Monkey Troop is a python program for the evaluation of ARTist modules and ARTist itself. It executes custom evaluations on multiple connected devices, stores reports and computes results. Evaluations can be resumed after stopping the script.
A microservice architecture is used where we spawn a new worker process for each device and a central reporter process that collects the results and writes reports.
This project is part of the ARTist ecosystem. For more information, check out the corresponding section below.
An installation of python 3.5 and potentially additional python packages are required.
The evaluation is conducted on arbitrary many devices, but at least one needs to be present.
Monkey Troop uses the Android developer tools.
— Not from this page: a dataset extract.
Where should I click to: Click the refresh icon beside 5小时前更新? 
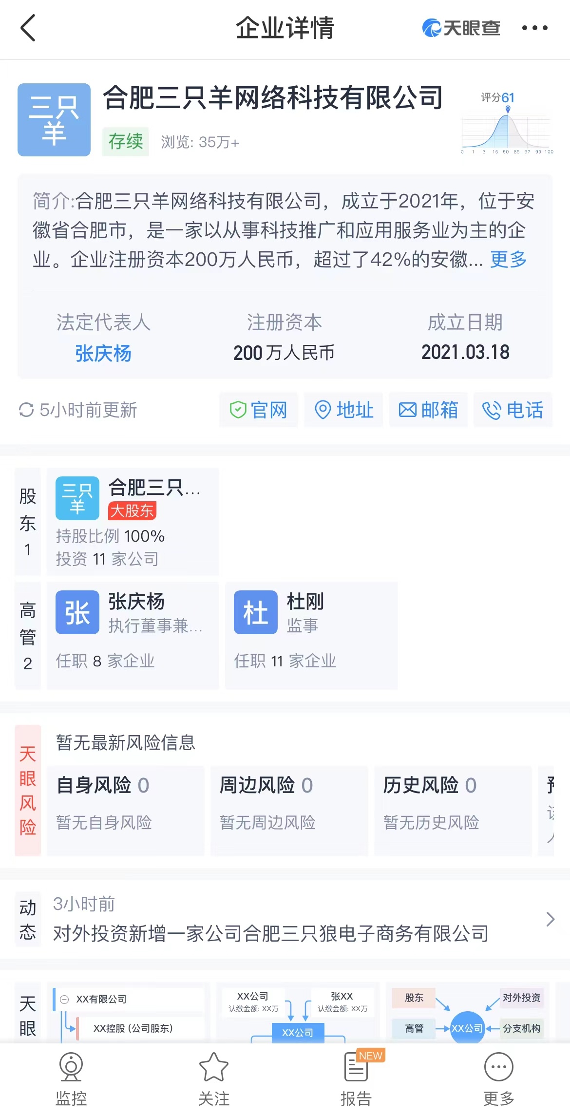pyautogui.click(x=26, y=410)
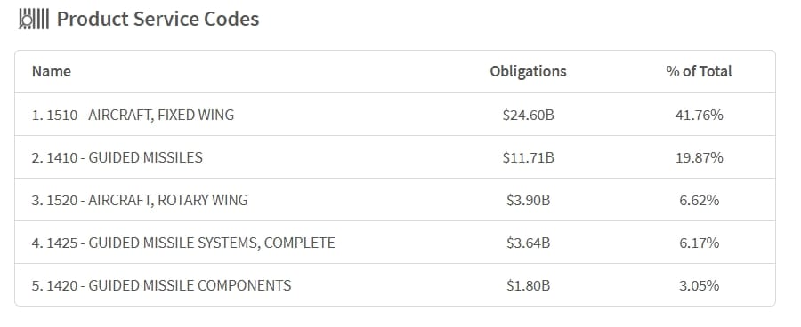Click the 41.76% of total cell
The image size is (801, 327).
700,116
For example, adb
and monkey
need to be present in the PATH
to find, control devices and test apps, respectively.
After checking out the repository, the structure looks like follows:
code/
lists/
scripts/
The root folder for all evaluation-related source files.
Lists of applications to be tested during the evaluation. As they constitute simple text files with one package name per line, new lists can be added at will.
Contains scripts that simplify the evaluation process. The main script, evaluate.sh
, contains the basic invocation
of the Monkey Troop python tool. However, as different evaluations require different input, there should be another script
for each evaluation. For example, the trace-logging evaluation uses the evaluate_trace.sh
script that invokes
evaluate.sh
with additional arguments. While some arguments are common to all evaluations, concrete evaluations may
require additional ones.
The tool is started through the script corresponding to the evaluation that should be conducted. For evaluation X
, invoke ./scripts/evaluate_X.sh
. Scripts need to be started from the tool's base directory.
Everytime an application has been tested, Monkey Troop writes a full report to out/reports/<pkg>
, where <pkg>
is the package name of the tested app. As multiple tasks are executed for each app under test, the report lists success or failure for each of them, accompanied by additional information that might have been obtained during testing.
In addition, the csv result file in out/results
is extended (or generated if none exists) that shows off a collapsed view of the evaluation results for all tested apps.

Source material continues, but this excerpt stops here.